ACTIVITY: Everything from the line with "Task: Click the cyan" down to the last line of the material below must be written out exactly. Leave out all other lines.

%%

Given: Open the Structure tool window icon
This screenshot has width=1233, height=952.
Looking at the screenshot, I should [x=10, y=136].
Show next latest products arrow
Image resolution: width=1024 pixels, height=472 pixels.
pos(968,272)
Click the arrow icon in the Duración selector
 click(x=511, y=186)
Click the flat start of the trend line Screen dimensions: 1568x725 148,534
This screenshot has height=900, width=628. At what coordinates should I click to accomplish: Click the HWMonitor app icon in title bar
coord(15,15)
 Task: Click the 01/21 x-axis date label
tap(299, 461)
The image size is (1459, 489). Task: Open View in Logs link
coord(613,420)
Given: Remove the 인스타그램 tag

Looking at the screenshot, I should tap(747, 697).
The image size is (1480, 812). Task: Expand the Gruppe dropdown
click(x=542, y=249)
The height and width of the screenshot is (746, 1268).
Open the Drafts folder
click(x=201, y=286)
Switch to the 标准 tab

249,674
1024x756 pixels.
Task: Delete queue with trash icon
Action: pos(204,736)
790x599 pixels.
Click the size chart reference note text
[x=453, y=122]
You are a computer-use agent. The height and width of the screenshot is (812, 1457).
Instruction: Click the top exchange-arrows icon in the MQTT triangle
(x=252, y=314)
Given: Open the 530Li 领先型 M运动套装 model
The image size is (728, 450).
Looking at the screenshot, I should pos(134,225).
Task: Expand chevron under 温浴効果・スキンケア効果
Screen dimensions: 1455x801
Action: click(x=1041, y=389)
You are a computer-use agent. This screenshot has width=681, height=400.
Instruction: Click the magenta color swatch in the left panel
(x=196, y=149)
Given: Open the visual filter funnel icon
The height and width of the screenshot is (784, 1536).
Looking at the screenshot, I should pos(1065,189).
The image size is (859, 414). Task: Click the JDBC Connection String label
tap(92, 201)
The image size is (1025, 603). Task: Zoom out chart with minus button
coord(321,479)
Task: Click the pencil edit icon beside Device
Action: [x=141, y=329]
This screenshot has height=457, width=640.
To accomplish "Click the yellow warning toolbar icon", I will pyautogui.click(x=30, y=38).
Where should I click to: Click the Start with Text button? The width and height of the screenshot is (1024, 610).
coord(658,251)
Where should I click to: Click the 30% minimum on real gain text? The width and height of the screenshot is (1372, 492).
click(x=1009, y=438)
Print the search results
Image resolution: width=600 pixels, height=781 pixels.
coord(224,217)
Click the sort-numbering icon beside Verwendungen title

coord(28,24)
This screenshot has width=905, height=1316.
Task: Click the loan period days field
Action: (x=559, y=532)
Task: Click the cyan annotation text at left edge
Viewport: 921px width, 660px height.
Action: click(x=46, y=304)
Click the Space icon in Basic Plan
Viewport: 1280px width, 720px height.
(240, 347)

%%

EXERCISE ANSWER:
Task: Click the cyan annotation text at left edge
Viewport: 921px width, 660px height.
Action: click(x=46, y=304)
Click the Space icon in Basic Plan
Viewport: 1280px width, 720px height.
(240, 347)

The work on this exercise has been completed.